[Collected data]

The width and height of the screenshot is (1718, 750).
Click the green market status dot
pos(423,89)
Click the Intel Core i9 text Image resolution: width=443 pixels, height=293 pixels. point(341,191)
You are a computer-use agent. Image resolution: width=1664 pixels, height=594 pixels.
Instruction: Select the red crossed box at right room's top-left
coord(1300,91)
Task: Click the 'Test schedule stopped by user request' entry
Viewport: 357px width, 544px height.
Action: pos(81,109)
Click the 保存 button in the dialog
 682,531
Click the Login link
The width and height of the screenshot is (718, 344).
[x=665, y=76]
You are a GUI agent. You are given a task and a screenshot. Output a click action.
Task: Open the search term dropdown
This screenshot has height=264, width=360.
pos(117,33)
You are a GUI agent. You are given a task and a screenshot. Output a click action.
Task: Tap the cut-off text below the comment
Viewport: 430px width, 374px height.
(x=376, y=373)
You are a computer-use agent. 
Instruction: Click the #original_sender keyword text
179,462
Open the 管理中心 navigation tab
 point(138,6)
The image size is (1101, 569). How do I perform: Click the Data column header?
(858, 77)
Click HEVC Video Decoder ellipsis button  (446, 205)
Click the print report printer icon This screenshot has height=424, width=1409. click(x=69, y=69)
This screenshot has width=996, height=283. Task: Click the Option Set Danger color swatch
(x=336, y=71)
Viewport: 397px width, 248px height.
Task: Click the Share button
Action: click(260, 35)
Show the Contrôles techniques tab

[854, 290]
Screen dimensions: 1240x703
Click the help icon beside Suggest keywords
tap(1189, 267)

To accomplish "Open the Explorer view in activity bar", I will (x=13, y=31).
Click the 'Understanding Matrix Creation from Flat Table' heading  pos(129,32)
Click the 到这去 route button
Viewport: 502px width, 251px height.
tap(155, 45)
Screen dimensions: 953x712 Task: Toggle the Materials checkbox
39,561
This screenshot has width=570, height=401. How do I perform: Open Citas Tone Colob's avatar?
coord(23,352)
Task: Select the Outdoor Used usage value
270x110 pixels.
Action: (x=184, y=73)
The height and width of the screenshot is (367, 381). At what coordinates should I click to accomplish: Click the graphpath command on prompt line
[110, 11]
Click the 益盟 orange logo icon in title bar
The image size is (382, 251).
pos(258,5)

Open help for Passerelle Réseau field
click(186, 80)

PROBLEM DETAILS: List all lines from the entries that include the word "resolution".

SOLUTION TO THE PROBLEM:
Click the Intel Core i9 text Image resolution: width=443 pixels, height=293 pixels. point(341,191)
You are a computer-use agent. Image resolution: width=1664 pixels, height=594 pixels.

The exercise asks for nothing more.